La capuche a de l'or. Les lunettes de plastique rouge. Déjà accroupi dans l'histoire. Comment raconter une odyssée dont on ne connaît pas l'issue? Robert Roccobelly, c'est Homère et Ulysse. Le griot et son king. Rappeur bonimenteur qui découd sur la scène blanche, entre les murs blancs du Grütli, l'épopée du hip-hop. Reprise de spectacle, dans un sound-system jamaïcain, une artère incendiée du Bronx, les bateaux coulés de Marcus Garvey. Rap Titan, ce théâtre de généalogie rimée, où l'acteur Roberto Garieri, avec DJ Eagle, reprend le cours du rap là où il a commencé.

Ce n'est pas une conférence, mais il y a du savoir. Roccobelly est allé puiser dans les livres, notamment celui de Jeff Chang, où il est conté menu le cataclysme urbain à New York dans les années 70. Ce n'est pas un concert, mais il y a de la musique, beaucoup, fort - on distribue des bouchons à l'entrée; magnifique fresque sonore, tournicotée par un DJ qui part de Kingston pour arriver à la boîte à rythmes. Roccobelly donne des textes bien peignés, roués, il fait le beau, le maquereau, le gangsta, le flic voyou et l'urbaniste dévoyé. Ce n'est pas un karaoké non plus. Et pourtant, après une heure de pièce, certains spectateurs prennent le micro. Parce que le rap est né de ce désir d'alternance entre celui qui parle et celui qui écoute.
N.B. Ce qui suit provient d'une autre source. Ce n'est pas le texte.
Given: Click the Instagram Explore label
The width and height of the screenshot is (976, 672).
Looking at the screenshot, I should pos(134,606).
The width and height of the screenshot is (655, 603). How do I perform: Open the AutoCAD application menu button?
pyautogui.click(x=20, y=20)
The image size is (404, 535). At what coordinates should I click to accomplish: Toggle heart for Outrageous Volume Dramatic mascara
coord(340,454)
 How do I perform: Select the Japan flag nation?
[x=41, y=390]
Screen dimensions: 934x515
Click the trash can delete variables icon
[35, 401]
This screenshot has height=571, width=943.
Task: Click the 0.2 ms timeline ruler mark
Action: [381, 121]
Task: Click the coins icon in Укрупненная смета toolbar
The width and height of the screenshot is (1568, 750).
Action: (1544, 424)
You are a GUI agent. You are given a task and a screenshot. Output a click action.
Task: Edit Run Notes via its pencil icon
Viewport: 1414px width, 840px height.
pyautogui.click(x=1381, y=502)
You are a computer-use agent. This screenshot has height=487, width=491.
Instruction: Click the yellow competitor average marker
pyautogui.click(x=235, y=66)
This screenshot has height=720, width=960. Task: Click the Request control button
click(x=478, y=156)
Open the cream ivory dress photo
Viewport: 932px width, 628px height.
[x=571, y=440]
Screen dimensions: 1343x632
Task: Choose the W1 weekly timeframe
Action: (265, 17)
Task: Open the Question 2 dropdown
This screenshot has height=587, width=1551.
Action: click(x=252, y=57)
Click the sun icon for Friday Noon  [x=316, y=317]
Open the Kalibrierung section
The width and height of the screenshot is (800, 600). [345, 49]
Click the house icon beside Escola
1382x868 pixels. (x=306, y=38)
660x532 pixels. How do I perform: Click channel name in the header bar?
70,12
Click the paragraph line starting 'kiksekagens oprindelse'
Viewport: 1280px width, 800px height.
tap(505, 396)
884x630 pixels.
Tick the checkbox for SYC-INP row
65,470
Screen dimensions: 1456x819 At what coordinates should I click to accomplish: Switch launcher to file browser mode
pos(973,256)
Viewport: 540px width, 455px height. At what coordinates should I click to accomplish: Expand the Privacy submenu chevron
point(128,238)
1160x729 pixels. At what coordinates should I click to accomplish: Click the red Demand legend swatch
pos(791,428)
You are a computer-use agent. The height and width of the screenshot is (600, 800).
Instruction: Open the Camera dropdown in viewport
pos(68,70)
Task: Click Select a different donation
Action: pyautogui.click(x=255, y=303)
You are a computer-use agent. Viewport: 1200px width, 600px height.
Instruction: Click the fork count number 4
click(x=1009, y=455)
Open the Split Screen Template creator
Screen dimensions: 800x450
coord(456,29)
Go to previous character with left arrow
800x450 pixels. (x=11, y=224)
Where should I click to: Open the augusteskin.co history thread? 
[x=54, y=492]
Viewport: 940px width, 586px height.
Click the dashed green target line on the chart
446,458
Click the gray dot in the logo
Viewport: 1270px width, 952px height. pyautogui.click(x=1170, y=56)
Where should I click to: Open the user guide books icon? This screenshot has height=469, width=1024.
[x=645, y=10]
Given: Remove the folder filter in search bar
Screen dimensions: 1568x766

Derrière les deux comédiens, le rideau tiré reprend la trinité du hip-hop. Afrika Bambaataa, Kool Herc et Grand Master Flash (bientôt en concert à Lausanne). Trois fondateurs, il y a trente ans, alors que leur nom même a déserté la mémoire de ceux qui balancent le crâne sur 50 Cent. Replacer des noms dans une esthétique. Hasarder un panthéon. Roccobelly n'est pas si drôle que cela. Il fait mission de poétique publique. A replacer le rap dans le récit cosmique.